TASK TO CARRY OUT — Find every line below that contains the word "resolution", and copy each of those lines.

MATERIAL PROVIDED —
◇ ◇ ◇

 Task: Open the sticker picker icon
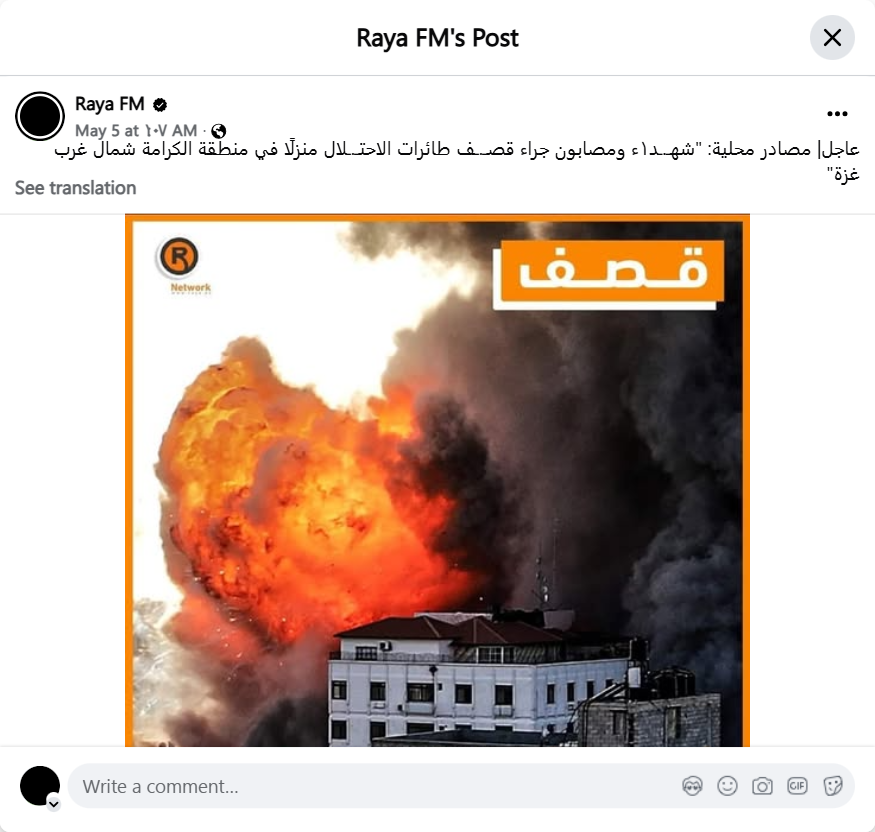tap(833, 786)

◇ ◇ ◇

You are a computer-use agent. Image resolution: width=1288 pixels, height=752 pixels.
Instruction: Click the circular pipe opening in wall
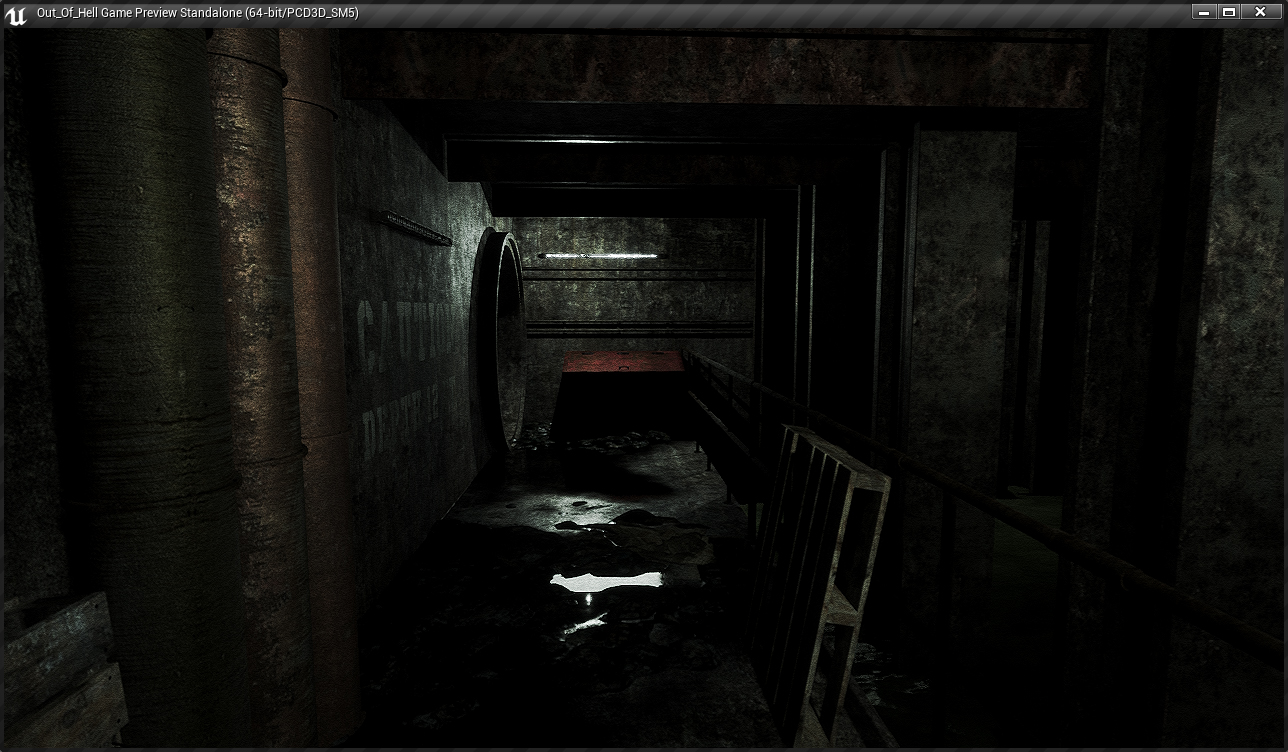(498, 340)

◇ ◇ ◇

EXPECTED ANSWER —
You are a computer-use agent. Image resolution: width=1288 pixels, height=752 pixels.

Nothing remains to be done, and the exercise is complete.